EXTECH Power Supply (broken)
At first I thought that the output transistors might be shorted so they were the first things that I checked. If the transistors short then the output usually goes higher than what it's supposed to be and it's not adjustable - of the fuse blows. The transistors are mounted to a big heatsink on the back of the power supply but to get at them I had to take the cover off. Check out the picture below!


Inside The Power Supply
There is a big toroid transformer at the bottom of the power supply because it's a linear power supply and you can see the black heatsinks on the back. I checked the transistors with an ohm meter and they looked OK. I probed everything on the board as well, the diodes, the transistors but everything looked OK.
  
At this point I was starting to wonder if this was going to be an easy fix or not. After checking the solid state devices I decided to check the potentiometers on the front panel (sometimes referred to as pot's). I didn't think that they were the problem because typically they are reliable but of course the voltage pot was open instead of 7K ohms as it was marked! What? Is that all that's wrong?
  
A potentiometer is a device that changes it's electrical resistance when you turn it (Check out the work potentiometer above it's a link to a Wikipedia page about potentiometers if you want to know more).
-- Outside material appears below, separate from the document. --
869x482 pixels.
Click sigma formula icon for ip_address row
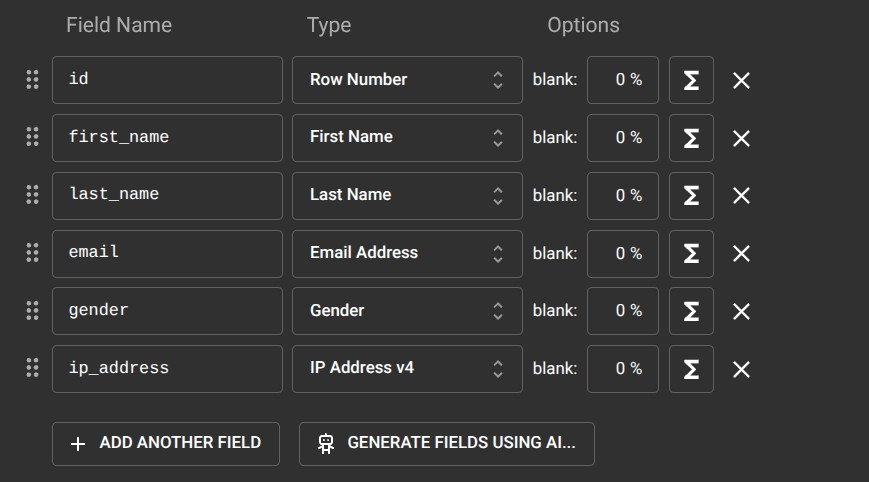click(x=691, y=369)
There are many ways to do it but usually there is a band of some resistive material and a little 'wiper' that runs across that band as you turn the knob. I took the broken potentiometer apart and probed this band with the meter and found a crack in the resistive material. Check out the exciting picture below!
  
Closeup Picture of Bad Pot
You can see in the above picture the white plastic cap that turns with the knob and holds the wiper. Kinda blurry in the upper right is the metal cover that I pried off with a screw driver to get at the insides. between the black and red meter probes is where the crack in the resistive band material is. I went to the trouble of taking this apart to be sure that the problem was in the pot itself and not in the external solder joints or a broken solder post.
  
Now that I knew what the problem is I had to replace the potentiometer. Unfortunately I don't have a 7k ohm pot laying around because that isn't a common value, but I do have a few 10K's. There is a way to make a potentiometer of one value become a smaller value by adding a resistor in parallel with it. Click HERE for a Wikipedia link of what I am talking about if you are curious. One disadvantage of putting a resistor in parallel with a potentiometer is you change the 'resistance curve' of the potentiometer. In other words if the pot is linear putting a resistor will make it non linear. HERE is a great link to a pdf explaining what I am talking about and also an in depth discussion about how to change pot values with fixed resistors.
  
Having said all that here is what I did. I took the 10K ohm pot that I had and added several resistors in parallel with it to get 23.5K ohms. That value in parallel with 10K ohms gives you 7K ohms. Check out the Wikipedia link to see why if you are curious. The side effect of adding that resistor is that the 10K ohm linear pot was no longer linear. To see how much I changed it's linearity I made the cool graph below!
  
Linear Potentiometer with a Parallel Fixed resistor
You should be able to click on the picture for a better view if you want to see it. The interesting thing is the green line is the linear value of the pot and the curved red line is the actual resistance values I got after adding the resistor in parallel. It's not linear anymore but for what I am doing that isn't going to matter that much. The potentiometer that I am using is a '10-turn' pot which means that you can turn the knob ten times to get the entire range so fine adjustment is easier than a pot that only turns 270 degrees for full value.
  
OK enough about all that, I drilled out the hole where the original pot was mounted to fit the new pot that I had and I put the entire thing back together, turned it on and it worked!
  
Repaired Extech Power Supply
In the above picture you can see the repaired power supply and how ugly it looks with the new pot installed. The knob off the old broken pot doesn't fit but I don't really care. I could have bought a replacement 7k ohm pot and made it look nice but then this post wouldn't have been about Free Energy and Bad Pot.